RINGKASAN TUGAS: Perbarui baris mulai dari yang memuat "Navigate to the" sampai yang memuat "pyautogui.click(x=75, y=381)" dengan mengganti "GALLERY" menjadi "HOME". Tulis ulang baris-baris itu saja, tanpa perubahan lain.

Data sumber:
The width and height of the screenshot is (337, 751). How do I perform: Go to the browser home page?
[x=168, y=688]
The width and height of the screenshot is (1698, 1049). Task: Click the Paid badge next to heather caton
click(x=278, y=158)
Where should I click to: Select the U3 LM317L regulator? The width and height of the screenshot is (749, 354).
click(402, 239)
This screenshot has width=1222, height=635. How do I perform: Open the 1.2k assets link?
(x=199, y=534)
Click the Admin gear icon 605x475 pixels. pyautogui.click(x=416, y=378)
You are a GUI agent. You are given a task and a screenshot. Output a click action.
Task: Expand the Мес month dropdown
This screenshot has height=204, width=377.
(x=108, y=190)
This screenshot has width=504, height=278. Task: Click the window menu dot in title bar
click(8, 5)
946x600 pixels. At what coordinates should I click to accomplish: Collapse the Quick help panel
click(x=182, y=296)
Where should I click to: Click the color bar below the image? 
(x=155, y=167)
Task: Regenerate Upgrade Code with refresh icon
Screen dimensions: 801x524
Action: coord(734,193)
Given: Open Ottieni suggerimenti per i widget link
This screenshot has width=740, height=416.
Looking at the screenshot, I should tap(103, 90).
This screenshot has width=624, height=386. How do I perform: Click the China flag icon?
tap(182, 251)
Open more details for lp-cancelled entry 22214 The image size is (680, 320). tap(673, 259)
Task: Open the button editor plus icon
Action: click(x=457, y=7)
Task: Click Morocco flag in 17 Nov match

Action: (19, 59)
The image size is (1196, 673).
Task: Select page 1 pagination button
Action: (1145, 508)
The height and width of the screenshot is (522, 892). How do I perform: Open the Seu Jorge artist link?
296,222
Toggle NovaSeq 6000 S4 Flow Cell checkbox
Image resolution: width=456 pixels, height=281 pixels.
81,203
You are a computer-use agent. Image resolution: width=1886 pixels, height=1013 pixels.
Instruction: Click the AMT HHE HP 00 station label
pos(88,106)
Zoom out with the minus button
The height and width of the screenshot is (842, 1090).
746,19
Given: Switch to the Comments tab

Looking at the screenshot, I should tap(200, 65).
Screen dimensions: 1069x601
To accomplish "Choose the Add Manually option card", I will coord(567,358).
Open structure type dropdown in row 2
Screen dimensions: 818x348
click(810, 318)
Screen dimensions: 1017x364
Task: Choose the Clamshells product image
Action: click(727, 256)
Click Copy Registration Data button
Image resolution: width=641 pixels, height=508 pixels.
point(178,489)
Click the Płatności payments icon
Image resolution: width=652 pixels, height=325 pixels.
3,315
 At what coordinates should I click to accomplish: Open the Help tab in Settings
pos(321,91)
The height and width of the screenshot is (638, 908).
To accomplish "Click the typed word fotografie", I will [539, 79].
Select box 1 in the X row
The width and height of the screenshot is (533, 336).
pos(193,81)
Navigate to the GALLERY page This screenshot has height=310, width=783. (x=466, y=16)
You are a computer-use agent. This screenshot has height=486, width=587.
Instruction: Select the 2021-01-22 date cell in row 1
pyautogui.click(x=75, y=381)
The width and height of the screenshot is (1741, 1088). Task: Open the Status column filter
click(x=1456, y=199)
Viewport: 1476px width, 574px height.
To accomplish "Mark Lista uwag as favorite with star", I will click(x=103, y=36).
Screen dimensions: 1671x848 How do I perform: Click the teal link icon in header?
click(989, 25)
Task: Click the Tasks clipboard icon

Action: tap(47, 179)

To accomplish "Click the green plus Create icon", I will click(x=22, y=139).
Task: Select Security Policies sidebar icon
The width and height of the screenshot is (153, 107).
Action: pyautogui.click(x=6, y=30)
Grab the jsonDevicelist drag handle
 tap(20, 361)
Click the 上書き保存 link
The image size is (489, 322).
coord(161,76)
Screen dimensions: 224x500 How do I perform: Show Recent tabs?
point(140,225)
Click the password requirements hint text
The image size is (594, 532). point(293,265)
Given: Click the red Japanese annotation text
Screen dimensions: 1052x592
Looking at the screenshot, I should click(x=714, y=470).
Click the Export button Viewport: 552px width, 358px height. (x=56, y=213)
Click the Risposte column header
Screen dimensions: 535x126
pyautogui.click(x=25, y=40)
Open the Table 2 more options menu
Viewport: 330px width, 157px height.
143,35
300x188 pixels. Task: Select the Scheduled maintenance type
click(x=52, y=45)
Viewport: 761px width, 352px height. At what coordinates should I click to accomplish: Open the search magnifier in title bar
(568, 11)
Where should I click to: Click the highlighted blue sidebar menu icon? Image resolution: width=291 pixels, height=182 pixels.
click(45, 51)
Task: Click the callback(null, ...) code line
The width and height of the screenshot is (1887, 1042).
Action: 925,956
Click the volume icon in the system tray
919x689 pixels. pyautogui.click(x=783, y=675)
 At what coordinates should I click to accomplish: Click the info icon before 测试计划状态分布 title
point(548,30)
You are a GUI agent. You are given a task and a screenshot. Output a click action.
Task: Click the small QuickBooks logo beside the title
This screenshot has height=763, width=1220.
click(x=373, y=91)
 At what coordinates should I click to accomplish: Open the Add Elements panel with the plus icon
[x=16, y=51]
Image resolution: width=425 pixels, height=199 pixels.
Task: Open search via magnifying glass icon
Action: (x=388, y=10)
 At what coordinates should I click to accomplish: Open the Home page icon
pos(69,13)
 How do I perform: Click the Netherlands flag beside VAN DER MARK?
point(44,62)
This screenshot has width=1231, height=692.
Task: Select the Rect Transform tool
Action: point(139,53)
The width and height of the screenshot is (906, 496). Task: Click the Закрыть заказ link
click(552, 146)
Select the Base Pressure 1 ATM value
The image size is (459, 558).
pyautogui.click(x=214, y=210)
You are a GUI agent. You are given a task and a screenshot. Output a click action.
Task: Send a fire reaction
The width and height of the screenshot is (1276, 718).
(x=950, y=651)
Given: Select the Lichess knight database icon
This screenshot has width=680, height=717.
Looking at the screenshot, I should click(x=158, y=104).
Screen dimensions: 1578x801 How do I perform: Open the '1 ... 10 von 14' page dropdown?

JAWABAN LENGKAP:
Navigate to the HOME page This screenshot has height=310, width=783. (x=466, y=16)
You are a computer-use agent. This screenshot has height=486, width=587.
Instruction: Select the 2021-01-22 date cell in row 1
pyautogui.click(x=75, y=381)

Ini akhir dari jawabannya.